A vivência na Amazônia também deixou marcas. “As frutas são mais doces, a água mais tranquila, a brisa mais fresca e o povo muito acolhedor”, descreve, emocionada.

SOLUÇÕES E ESPERANÇAS

Entre as propostas debatidas, Joana destaca a criação do Fundo Florestas Tropicais para Sempre (TFFF), que prevê remuneração contínua por hectare preservado, financiada por investimentos internacionais. “Não é um valor alto, mas já é um começo, e abre espaço para futuras negociações”, avalia.

Apesar do otimismo ao ver tantas pessoas engajadas, ela reconhece que a preocupação predominou nas discussões. “Muitos criticaram metas não cumpridas e a invisibilidade de certas causas. Às vezes, o pessimismo de que nada mais pode ser feito também aparecia”, relata.

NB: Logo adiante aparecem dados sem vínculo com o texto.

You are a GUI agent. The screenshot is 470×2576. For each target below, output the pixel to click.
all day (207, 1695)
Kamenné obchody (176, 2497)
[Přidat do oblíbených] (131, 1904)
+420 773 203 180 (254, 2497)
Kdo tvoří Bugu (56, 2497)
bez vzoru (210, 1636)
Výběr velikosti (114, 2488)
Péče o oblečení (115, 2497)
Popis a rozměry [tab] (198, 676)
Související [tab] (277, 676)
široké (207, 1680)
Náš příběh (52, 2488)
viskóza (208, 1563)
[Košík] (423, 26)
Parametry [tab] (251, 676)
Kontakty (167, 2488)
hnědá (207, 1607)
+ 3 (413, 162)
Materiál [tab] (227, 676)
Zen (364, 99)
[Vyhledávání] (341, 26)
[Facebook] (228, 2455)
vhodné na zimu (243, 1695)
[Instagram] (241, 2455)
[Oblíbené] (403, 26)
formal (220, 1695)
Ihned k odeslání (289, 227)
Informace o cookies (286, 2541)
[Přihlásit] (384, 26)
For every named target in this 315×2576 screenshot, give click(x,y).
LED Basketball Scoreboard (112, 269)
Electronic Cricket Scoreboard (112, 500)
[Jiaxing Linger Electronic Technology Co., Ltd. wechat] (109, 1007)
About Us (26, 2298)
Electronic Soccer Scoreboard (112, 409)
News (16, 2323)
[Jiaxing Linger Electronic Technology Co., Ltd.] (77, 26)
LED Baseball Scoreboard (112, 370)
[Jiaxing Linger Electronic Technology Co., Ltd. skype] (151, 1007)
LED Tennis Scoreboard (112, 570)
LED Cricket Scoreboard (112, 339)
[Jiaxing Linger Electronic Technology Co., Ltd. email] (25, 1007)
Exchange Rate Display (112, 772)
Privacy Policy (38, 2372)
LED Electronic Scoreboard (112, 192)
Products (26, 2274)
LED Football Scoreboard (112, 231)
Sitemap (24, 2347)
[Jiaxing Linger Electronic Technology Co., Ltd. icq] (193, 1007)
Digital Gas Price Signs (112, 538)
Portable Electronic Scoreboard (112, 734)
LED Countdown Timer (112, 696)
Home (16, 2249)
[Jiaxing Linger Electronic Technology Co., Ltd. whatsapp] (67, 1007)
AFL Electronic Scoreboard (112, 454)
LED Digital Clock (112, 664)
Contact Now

Durante os encontros diários de jovens luteranos, ela ainda recebeu uma pequena cruz de madeira feita de oliveira, presente de jovens palestinos. “Foi um gesto simbólico de agradecimento, mostrando que, mesmo de longe, não esquecemos de lutar por eles”, conta.

O DESAFIO PÓS-COP

A jovem também chama atenção para as campanhas “anti-COP”, que questionaram a relevância do evento. “Para mim, o maior desafio agora é educar a população sobre a urgência da crise climática. Mudança climática não é algo do futuro, está acontecendo agora, seja na conta de luz mais cara, nas estações indefinidas ou nas tempestades constantes. Só quando isso ficar claro para a maioria, conseguiremos avançar”, conclui.

A COP30

A COP30, realizada em Belém em novembro de 2025, se encerrou com a aprovação do chamado Pacote de Belém, firmado por 195 países, que trouxe avanços em temas como transição justa, financiamento da adaptação climática e criação de mecanismos para o combate à mudança climática e a preservação do meio ambiente.

A conferência marcou uma virada de discurso para ação, sendo considerada a “COP da implementação”, ao reforçar compromissos concretos de governos e setor privado. Esses encontros anuais são organizados no âmbito da UNFCCC (United Nations Framework Convention on Climate Change), a Convenção-Quadro das Nações Unidas sobre Mudança do Clima, criada em 1992 durante a Cúpula da Terra no Rio de Janeiro e em vigor desde 1994.

A UNFCCC surgiu como tratado internacional para enfrentar o aquecimento global, estabelecendo um espaço multilateral de negociação entre quase 200 países, com o objetivo central de limitar o aumento da temperatura média global e coordenar ações de mitigação e adaptação às mudanças climáticas.